Understanding the rules of life

Bioscience for an integrated understanding of health

Category: Standard Studentships

Exploiting natural variants in potassium channel genes to understand their roles in neural function, behaviour and development

Project No. 2326

PRIORITY PROJECT

Primary Supervisor

Prof Matthew Guille – University of Portsmouth

Co-Supervisor(s)

Prof Diana Baralle – University of Southampton

Prof Mariana Vargas-Caballero – University of Southampton

Summary

Rationale and Impact: There are around 100 genes encoding potassium channels, and around 40% of these are associated with diseases, generally displaying developmental delay, ataxia and epilepsy.

We aim to systematically assess the function of the remaining potassium channel genes to better understand this gene family. This understanding will have impact, the data will help improve diagnosis and interventions for people who have pathogenic variants in these genes.
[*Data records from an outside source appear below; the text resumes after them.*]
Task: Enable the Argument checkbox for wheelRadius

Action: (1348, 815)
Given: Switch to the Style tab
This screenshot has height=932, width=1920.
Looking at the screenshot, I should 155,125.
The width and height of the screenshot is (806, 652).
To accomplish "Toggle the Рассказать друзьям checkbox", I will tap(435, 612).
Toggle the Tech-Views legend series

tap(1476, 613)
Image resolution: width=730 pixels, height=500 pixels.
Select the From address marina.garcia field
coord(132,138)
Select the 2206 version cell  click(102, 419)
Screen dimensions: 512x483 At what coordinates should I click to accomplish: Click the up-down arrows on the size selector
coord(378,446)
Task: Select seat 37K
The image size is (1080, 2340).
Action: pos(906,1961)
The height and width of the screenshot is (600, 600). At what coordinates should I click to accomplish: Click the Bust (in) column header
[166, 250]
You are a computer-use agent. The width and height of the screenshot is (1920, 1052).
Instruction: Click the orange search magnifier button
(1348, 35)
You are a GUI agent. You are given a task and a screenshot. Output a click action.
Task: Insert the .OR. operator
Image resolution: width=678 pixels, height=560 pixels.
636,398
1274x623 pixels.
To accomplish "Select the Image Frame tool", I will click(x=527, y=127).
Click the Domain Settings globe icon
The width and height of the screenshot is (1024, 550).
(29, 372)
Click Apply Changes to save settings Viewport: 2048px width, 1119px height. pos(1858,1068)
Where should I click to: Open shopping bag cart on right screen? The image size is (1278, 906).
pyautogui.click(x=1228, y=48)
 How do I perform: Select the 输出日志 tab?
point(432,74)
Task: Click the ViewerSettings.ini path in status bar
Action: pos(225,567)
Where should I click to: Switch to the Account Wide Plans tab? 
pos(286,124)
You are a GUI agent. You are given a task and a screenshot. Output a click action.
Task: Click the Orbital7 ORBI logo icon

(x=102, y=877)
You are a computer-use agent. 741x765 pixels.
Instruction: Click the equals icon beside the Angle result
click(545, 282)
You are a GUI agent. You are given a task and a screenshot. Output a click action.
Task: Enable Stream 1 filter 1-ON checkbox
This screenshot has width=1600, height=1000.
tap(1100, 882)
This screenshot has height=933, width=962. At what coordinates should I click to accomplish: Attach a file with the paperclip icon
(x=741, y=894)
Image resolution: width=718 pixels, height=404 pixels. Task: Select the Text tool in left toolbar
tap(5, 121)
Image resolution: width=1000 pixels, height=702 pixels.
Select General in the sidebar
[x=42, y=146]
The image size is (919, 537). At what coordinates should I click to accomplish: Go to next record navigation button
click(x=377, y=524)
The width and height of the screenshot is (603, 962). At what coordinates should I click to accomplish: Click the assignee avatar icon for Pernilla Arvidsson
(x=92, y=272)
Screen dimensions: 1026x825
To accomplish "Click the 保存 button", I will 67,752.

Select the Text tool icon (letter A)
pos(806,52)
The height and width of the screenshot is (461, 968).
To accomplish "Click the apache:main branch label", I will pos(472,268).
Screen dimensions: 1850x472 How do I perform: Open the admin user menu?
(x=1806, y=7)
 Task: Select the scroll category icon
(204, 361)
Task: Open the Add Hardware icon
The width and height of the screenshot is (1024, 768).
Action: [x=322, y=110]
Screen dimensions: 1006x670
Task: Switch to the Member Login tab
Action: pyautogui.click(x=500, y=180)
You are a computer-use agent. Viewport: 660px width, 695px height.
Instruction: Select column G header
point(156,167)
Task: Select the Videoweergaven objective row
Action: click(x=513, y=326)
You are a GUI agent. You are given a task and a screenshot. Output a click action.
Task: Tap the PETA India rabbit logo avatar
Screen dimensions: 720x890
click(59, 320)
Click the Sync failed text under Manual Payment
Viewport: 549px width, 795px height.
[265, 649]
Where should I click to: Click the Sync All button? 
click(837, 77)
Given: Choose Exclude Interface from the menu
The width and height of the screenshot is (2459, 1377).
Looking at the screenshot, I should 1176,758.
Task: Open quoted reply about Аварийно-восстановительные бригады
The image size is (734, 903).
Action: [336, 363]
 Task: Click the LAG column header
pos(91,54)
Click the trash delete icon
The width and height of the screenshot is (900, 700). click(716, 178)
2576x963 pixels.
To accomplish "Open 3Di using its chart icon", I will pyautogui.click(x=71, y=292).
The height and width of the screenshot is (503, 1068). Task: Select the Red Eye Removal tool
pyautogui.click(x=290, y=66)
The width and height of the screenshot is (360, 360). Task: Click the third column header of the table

We recently identified a novel syndrome characterised by ataxia and developmental delay caused by variants in a potassium channel gene, KCNC4. Our innovative approach combined bioinformatics investigation of human variation, molecular modelling of channel function, and recapitulation of the human phenotype in the Xenopus model organism to link the gene to the disorder and understand its molecular basis. We will extend this successful approach to other potassium channels.

Approach:

Bioinformatics: Whole genome sequences from patients with rare disorders in the 100,000 Genomes Project (100KGP) and NHS Genomic Medicine Service will be interrogated for damaging variants in potassium channel genes. These will be prioritised based on bioinformatics tools, number of probands and their phenotypes to determine the most likely disease causing genes.

Ion channel function: Using well established electrophysiological assays, the impact of the detected variants on ion channel function will be measured relative to the wild-type channel using patch clamp in HEK cells. This will establish whether the variants impact channel function, and what the nature of that disruption is.

Xenopus models: Promising genes will be knocked-out using CRISPR in Xenopus, and the resultant morphological, physiological and behavioural changes systematically assessed. This will determine the normal function of the gene in the whole organism.

Candidate qualities: An ability to engage with a multi-disciplinary project within an existing, successful collaboration. Specifically, an interest in bioinformatics, electrophysiology, molecular genetics and phenotyping.